ZMYM3 mutations modulate histone acetylation and cooperate with NOTCH1 mutations in chronic lymphocytic leukemia

Next-generation sequencing (NGS) studies have identified > 200 potential genetic drivers of chronic lymphocytic leukemia (CLL). Nevertheless, the prognostic and functional impact of numerous mutations remains elusive. Here, we assessed the clinical and biological implications of ZMYM3 mutations in CLL, a gene recurrently mutated in 2–4% of patients. NGS analyses of 487 CLL cases identified 32 ZMYM3 variants, of which 75% were loss-of-function. Notably, 70% of ZMYM3 -mutated patients harbored mutations in the NOTCH signaling pathway, predominantly affecting NOTCH1 (60%).
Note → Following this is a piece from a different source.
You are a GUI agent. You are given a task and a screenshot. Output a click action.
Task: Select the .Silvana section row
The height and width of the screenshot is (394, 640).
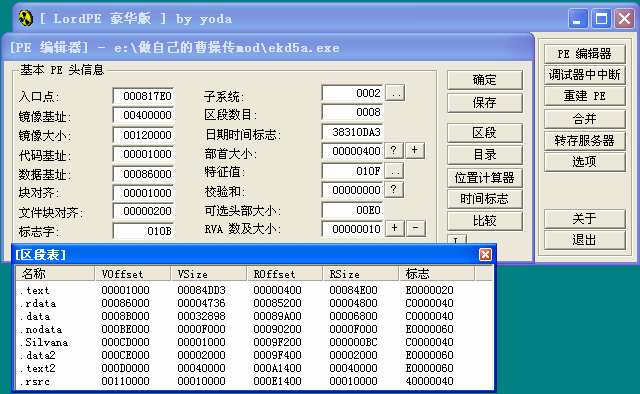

Clinically, ZMYM3 variants were associated with a shorter time to first treatment in univariate and multivariate analyses (median: 35 vs 52 months; p = 0.010), and stratified the clinical outcome of early-stage cases (median: 48 vs 91 months; p = 0.016). Functionally, CRISPR/Cas9 models demonstrated that ZMYM3 mutations cooperate with NOTCH1 mutations to induce profound transcriptional dysregulation. Furthermore, RNA-sequencing of cellular models and CLL patient samples revealed that ZMYM3 mutations impact DNA damage response and histone acetylation, leading to reduced chromatin accessibility. Additionally, ZMYM3 mutations promoted apoptosis evasion through caspase downregulation, correlating this anti-apoptotic phenotype with higher sensitivity to BCL-XL inhibition in vitro and ex vivo . Overall, this work underscores the clinical relevance of ZMYM3 mutations and provides novel insights into their contribution to CLL pathophysiology.